Text section:
Muhammad Ikramullah Khan

Posted on Dec 26

Scrapy Logging: The Complete Beginner's Guide (Debug Like a Pro)

#webdev #python #beginners #programming

When I first started using Scrapy, my spiders would just... stop working. No error messages. No clues. Just silence.

I'd stare at my terminal thinking "Did it even run? Where did it fail? Why isn't anything happening?"

Then I learned about logging. Suddenly, my spiders started talking to me. They'd tell me exactly what they were doing, where they were going, what they found, and when things went wrong.

Logging transformed me from a confused beginner to someone who could actually debug problems. Let me show you how to make your spiders communicate clearly.

What Is Logging, Really?

Think of logging like a diary your spider keeps. As it runs, it writes down everything it does:

"I'm starting up now"
"I'm visiting this URL"
"I found 20 products"
"Uh oh, I got a 404 error"
"I'm done, here are my stats"

Without logging, your spider runs in complete silence. You have no idea what's happening inside.

With logging, you see everything. Every step. Every decision. Every problem.

The Five Log Levels (From Loud to Quiet)

Python has five log levels. Think of them like volume settings:

DEBUG (Loudest)

Everything. Every tiny detail. Use this when you're hunting bugs.

self.logger.debug('Checking if this element exists')

INFO

Important milestones. "I started," "I found data," "I finished."

self.logger.info('Successfully scraped 50 products')

WARNING

Something weird happened, but the spider keeps running.

self.logger.warning('Product has no price, skipping')

ERROR

Something broke, but the spider continues with other pages.

self.logger.error('Failed to parse product page')

CRITICAL (Quietest)

Everything is on fire. The spider can't continue.

self.logger.critical('Database connection lost, cannot save data')

By default, Scrapy shows INFO and above. DEBUG messages are hidden unless you ask for them.

Your First Log Messages

Every spider has a built-in logger. Just use self.logger:

import scrapy

class MySpider(scrapy.Spider):
    name = 'myspider'
    start_urls = ['https://example.com']

    def parse(self, response):
        self.logger.info('Started scraping')

        products = response.css('.product')
        self.logger.info(f'Found {len(products)} products')

        for product in products:
            name = product.css('h2::text').get()

            if name:
                self.logger.debug(f'Scraping product: {name}')
                yield {'name': name}
            else:
                self.logger.warning('Product missing name, skipped')

Run it:

scrapy crawl myspider

You'll see your log messages mixed with Scrapy's own messages.

Directions:
- A) Reproduce word for word the part of the Scrapy logging guide starting with "self.logger.warning('Product has no" and going on through "CRITICAL (Quietest)".
- B) According to the Scrapy logging guide, which log messages does Scrapy show by default?
- C) Name every log level that the Scrapy logging guide describes.
The records after the Scrapy logging guide are not needed for any task.

Excerpted data:
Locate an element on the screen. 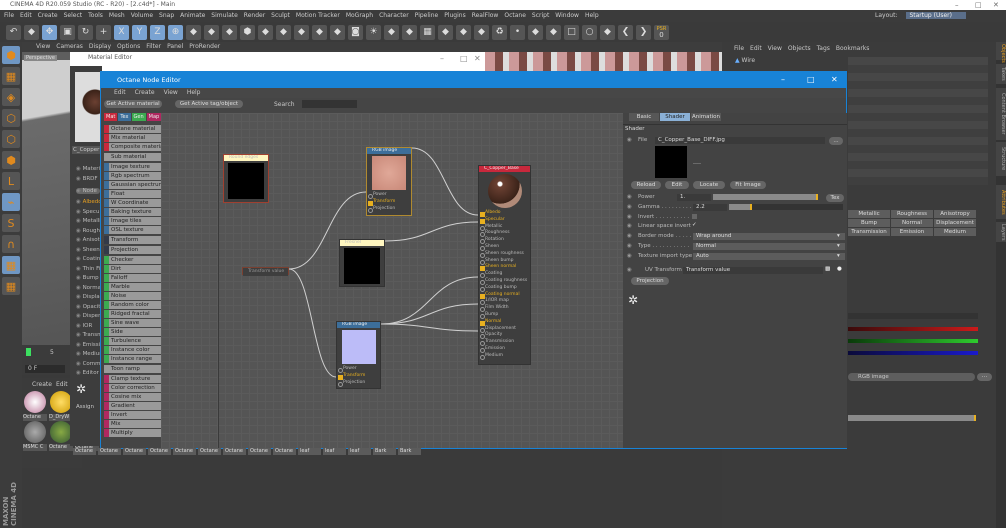 This screenshot has height=528, width=1006. viewport-menu-display: Display is located at coordinates (100, 46). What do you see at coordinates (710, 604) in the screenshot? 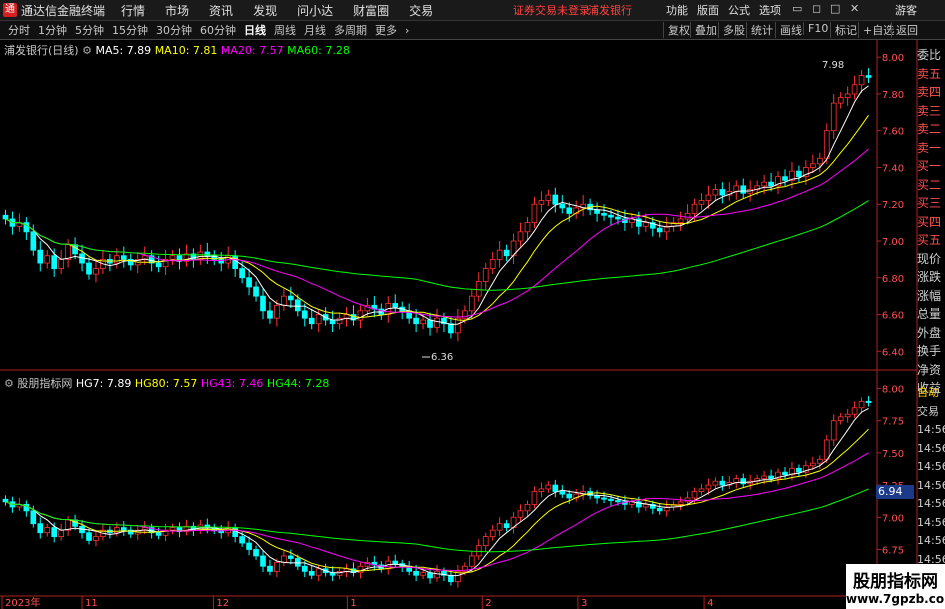
I see `x-tick-label: 4` at bounding box center [710, 604].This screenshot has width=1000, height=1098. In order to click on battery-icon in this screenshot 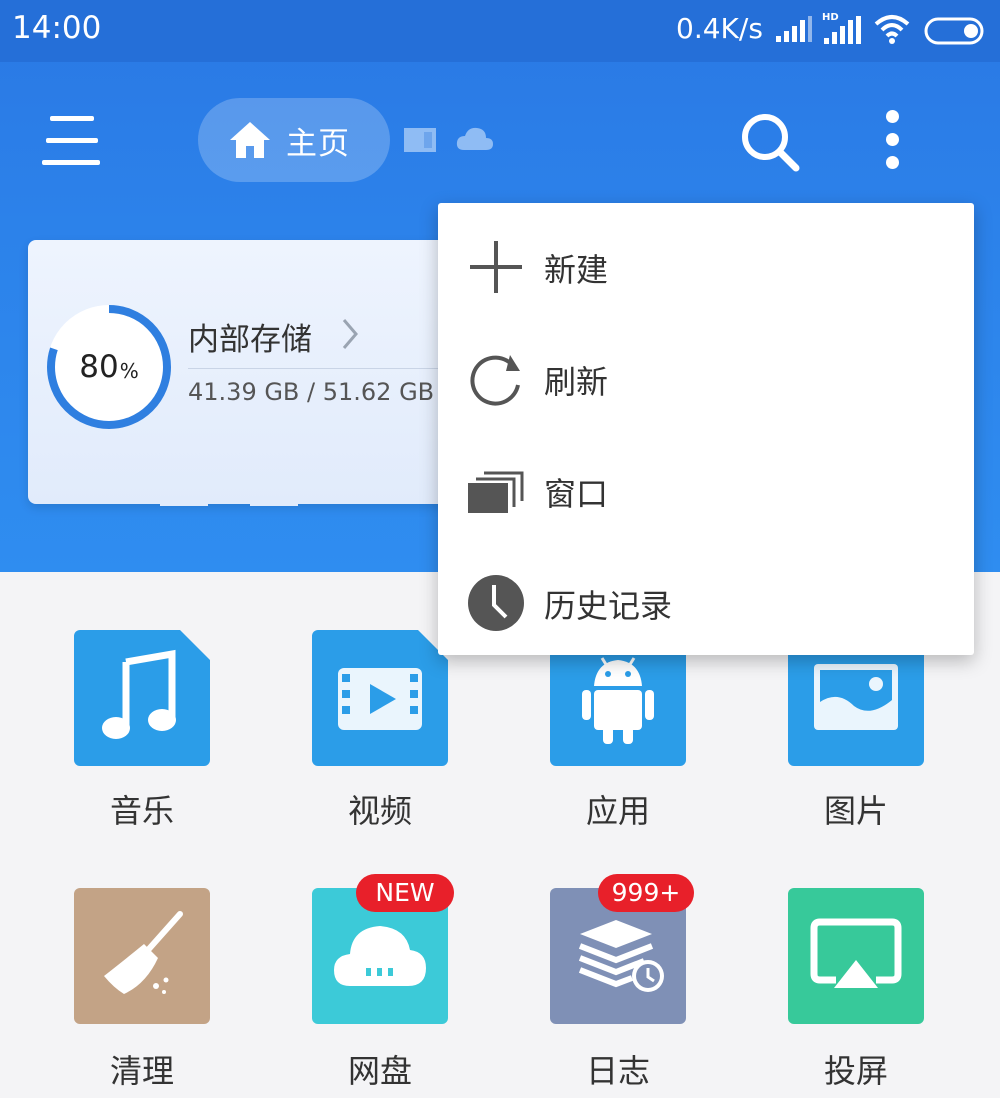, I will do `click(954, 31)`.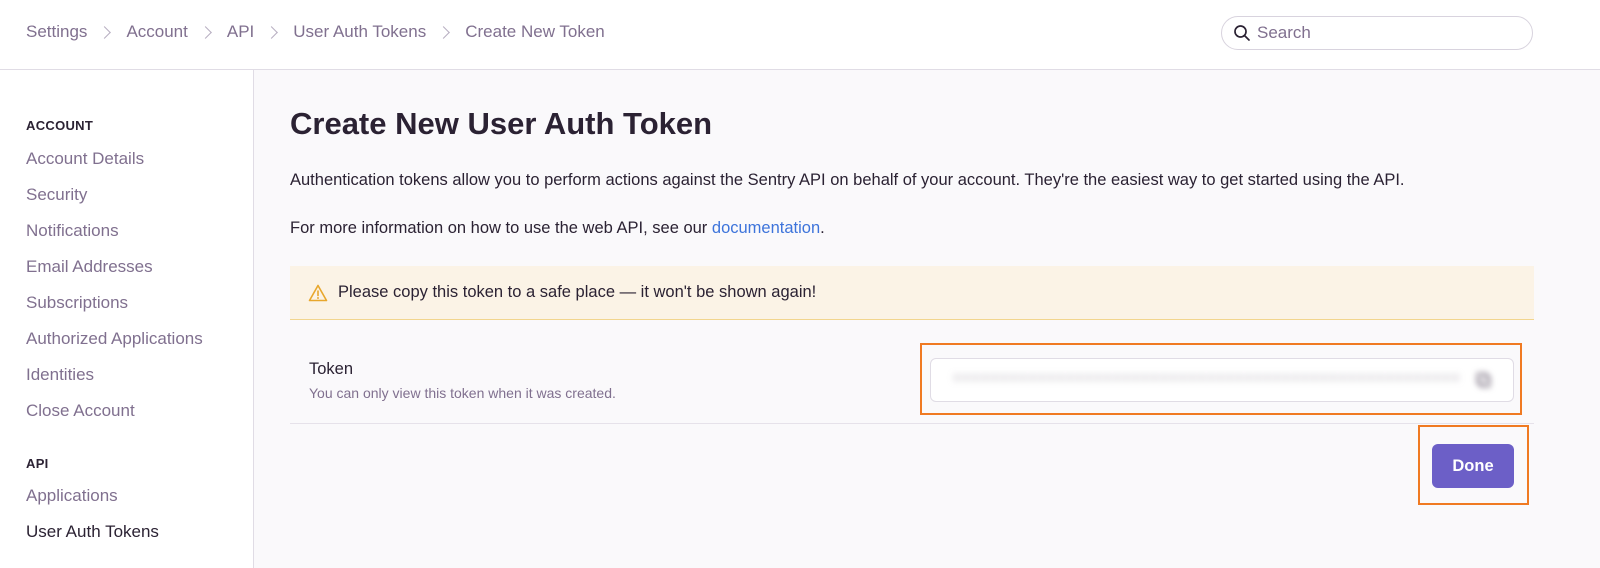 The width and height of the screenshot is (1600, 568). What do you see at coordinates (360, 32) in the screenshot?
I see `breadcrumb-user-auth-tokens: User Auth Tokens` at bounding box center [360, 32].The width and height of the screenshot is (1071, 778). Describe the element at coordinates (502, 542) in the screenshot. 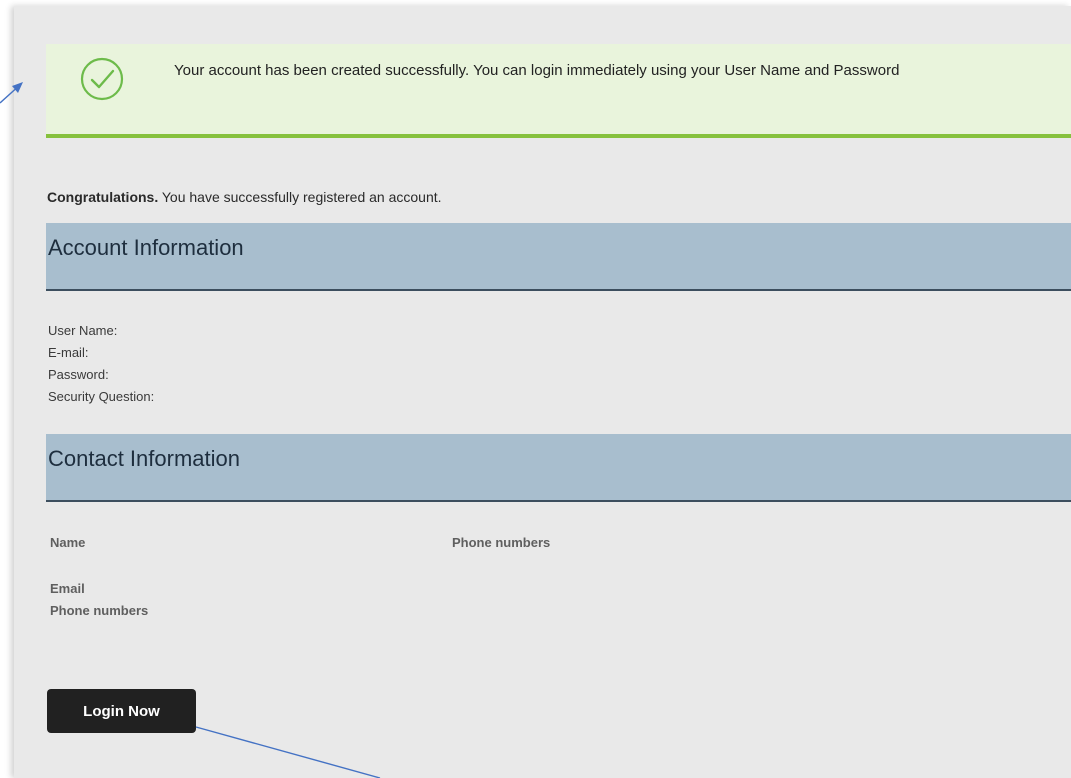

I see `contact-phone-numbers-header: Phone numbers` at that location.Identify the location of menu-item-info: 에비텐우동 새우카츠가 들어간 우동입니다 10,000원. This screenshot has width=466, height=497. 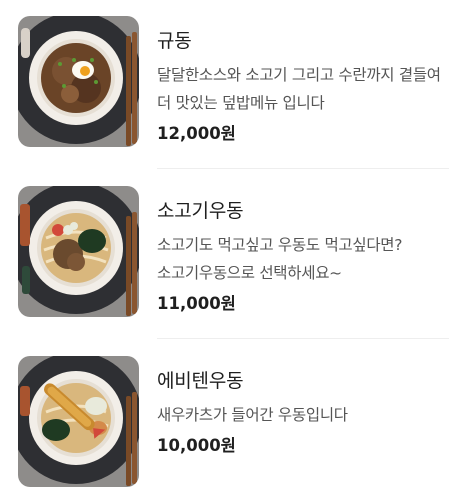
(307, 413).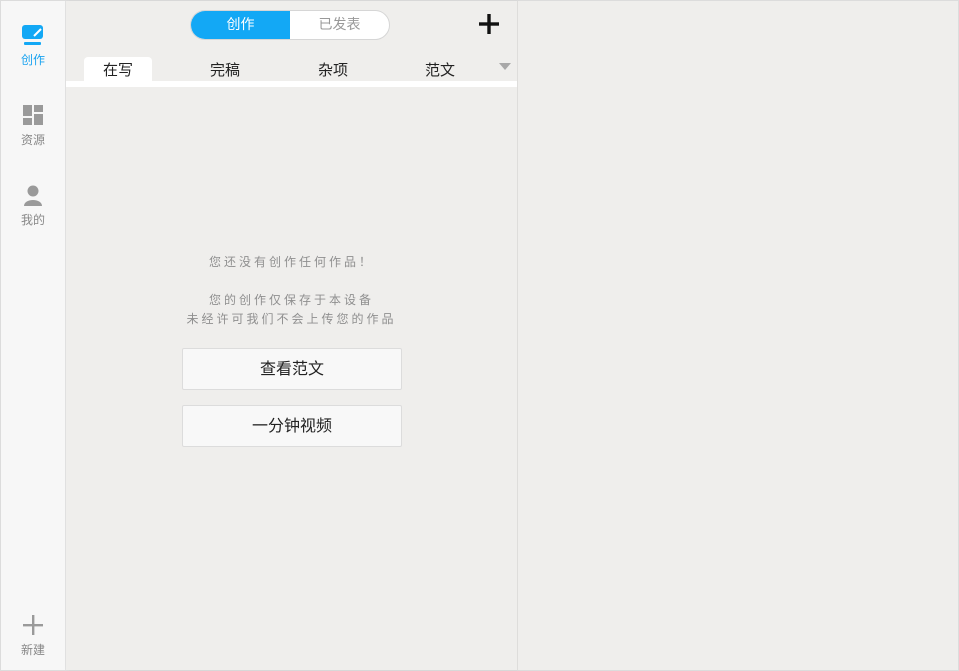 This screenshot has width=959, height=671. I want to click on add-work-button, so click(489, 24).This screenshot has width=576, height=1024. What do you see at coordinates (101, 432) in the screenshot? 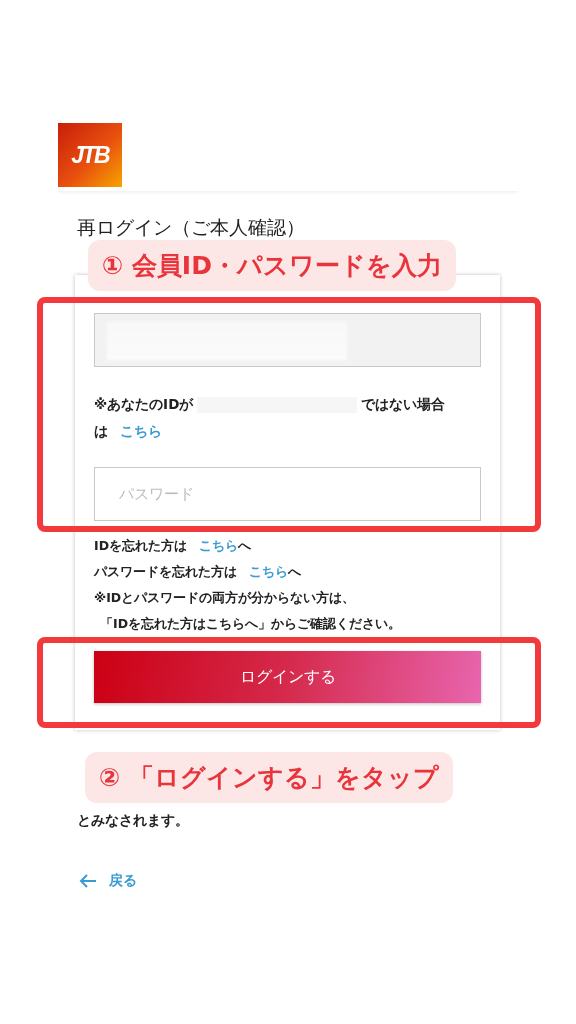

Task-by-task outputs:
- A)
self.logger.warning('Product has no price, skipping')

ERROR

Something broke, but the spider continues with other pages.

self.logger.error('Failed to parse product page')

CRITICAL (Quietest)

- B) INFO and above.

- C) DEBUG, INFO, WARNING, ERROR, CRITICAL